Of course, had their Leftist mentor Bill Clinton authorized the elimination of Iraq’s asymmetric warfare puppet, Osama bin Laden, after he was tied to the first WTC attack in 1993, or lifted a hand to back northern Iraq’s revolutionary forces in 1994, we would not be preparing for symmetric warfare with Iraq now. Regarding facing armies, our analysts still estimate that the occupation of Iraq will be necessary to provide for transition to a more democratic government, but that there is a high probability that Saddam will take up residence in Algiers – if a deal can be struck with the Israelis not to take Saddam down for the long count after he arrives in Algeria.
In anticipation of the UN weapons inspectors’ January 27 deadline, a resolute British P.M., Tony Blair, announced the United Kingdom would not allow a UN veto of military action against Iraq to stand in the way of disarming Saddam Hussein. To the dismay of many in his Leftist Labour Party, Mr. Blair acknowledged that Britain’s “preference” is for a separate UN resolution authorizing military action, but he would not allow “an unreasonable or unilateral block” on war from the UN Security Council. “We cannot be in a position where we are confined in that way,” Mr. Blair concluded.
In other news…
And speaking of those “skilled at denial and deception,” North Korean officials this week heightened pressures for appeasement of the crash restart of their nuclear weapons research and development. Capping off last week’s announcement that North Korea was withdrawing from the Nuclear Nonproliferation Treaty, the rogue nation hinted strongly at a quick renewal of its ballistic missile testing, then rebuffed offers to begin talks over what benefits might come after North Korea’s proven disarmament.

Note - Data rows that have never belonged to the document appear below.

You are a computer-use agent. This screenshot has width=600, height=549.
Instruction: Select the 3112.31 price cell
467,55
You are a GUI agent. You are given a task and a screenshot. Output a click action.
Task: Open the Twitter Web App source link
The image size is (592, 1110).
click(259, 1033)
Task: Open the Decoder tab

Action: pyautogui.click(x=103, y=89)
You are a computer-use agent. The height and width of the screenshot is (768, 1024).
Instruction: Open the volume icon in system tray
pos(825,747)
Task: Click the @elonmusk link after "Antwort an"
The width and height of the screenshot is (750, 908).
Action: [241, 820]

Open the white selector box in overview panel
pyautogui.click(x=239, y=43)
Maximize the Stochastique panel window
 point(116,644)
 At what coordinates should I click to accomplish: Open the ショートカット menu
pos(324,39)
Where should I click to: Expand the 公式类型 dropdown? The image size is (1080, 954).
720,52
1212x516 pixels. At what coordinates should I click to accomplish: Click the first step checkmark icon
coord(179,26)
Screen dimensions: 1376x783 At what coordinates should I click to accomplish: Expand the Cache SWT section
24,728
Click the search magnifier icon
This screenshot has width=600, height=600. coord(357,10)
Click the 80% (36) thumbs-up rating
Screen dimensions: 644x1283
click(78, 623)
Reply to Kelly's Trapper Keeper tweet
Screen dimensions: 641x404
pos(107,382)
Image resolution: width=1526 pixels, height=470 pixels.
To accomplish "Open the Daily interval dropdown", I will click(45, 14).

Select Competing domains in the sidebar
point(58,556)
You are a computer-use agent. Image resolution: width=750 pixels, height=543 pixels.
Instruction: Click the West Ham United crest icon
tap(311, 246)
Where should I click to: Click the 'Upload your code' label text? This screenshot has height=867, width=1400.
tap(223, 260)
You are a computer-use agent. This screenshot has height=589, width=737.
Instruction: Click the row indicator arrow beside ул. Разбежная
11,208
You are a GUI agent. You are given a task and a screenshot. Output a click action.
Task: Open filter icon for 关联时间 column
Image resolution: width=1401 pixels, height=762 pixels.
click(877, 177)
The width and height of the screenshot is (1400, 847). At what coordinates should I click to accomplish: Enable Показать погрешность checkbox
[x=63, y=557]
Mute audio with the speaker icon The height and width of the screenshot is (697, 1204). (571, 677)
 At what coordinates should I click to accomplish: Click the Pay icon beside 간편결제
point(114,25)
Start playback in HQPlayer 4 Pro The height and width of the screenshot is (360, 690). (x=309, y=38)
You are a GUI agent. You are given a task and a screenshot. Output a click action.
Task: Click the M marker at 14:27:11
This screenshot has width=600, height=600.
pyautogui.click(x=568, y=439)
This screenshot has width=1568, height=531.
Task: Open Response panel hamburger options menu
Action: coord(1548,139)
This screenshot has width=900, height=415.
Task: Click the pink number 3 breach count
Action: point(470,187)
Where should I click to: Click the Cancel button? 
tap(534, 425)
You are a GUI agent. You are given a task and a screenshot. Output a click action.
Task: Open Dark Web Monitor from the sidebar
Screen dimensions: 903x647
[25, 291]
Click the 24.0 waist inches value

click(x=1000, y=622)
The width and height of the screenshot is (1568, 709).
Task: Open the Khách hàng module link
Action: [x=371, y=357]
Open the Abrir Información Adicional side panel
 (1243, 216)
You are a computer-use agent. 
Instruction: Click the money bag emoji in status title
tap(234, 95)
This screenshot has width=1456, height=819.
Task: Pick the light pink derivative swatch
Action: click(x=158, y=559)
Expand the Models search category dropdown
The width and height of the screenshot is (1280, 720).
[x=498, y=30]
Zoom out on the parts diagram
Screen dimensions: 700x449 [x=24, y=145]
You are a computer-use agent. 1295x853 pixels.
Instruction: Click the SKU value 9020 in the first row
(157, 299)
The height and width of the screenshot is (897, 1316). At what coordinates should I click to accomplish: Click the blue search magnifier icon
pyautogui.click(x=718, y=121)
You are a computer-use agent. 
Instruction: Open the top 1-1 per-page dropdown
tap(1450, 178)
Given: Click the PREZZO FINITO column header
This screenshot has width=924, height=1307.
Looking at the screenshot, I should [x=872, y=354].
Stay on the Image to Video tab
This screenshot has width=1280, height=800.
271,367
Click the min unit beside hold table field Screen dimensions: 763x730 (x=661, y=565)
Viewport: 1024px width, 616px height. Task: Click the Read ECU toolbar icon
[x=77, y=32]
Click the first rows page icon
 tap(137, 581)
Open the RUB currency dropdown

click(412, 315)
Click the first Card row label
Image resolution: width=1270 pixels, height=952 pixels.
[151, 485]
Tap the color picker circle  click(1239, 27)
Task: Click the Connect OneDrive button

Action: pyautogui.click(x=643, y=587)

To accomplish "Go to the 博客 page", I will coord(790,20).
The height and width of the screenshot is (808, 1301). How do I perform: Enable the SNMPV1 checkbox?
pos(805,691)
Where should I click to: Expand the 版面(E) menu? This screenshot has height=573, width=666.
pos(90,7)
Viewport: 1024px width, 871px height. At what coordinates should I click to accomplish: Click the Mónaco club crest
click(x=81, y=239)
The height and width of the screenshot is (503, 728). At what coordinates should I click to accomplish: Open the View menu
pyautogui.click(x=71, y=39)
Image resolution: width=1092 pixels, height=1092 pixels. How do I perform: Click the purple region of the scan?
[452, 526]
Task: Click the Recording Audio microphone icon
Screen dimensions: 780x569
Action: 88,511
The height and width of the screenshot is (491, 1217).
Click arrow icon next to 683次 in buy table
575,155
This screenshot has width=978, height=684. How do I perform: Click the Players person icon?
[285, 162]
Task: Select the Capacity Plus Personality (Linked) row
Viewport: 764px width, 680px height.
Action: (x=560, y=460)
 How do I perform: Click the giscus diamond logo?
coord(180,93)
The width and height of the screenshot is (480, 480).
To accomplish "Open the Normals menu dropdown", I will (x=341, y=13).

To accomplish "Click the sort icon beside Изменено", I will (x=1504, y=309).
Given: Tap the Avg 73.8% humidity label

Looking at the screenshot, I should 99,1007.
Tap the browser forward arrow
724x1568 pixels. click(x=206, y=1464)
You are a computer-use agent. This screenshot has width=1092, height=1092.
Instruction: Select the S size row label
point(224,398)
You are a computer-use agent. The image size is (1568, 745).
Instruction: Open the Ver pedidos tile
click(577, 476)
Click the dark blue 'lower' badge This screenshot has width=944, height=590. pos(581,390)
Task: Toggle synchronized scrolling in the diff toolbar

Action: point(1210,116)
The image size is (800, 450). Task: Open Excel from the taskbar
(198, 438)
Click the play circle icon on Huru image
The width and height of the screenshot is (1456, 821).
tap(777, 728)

Sen. John W. Warner, incoming chairman of the Senate Armed Services Committee, put current events in stark perspective: “This situation with regard to Iraq, to North Korea, is among the most serious that I have ever witnessed in my over-30 years in public service in national defense.”
However, President Bush is determined to take on these serious problems in priority order, emphasizing diplomacy with North Korea … for the time being, while Iraq is a more pressing danger. Said the president, “I view this as an opportunity to bind together nations in the neighborhood and around the world to make it clear to the North Koreans that we expect this issue to be resolved peacefully and we expect them to disarm – we expect them not to develop nuclear weapons.”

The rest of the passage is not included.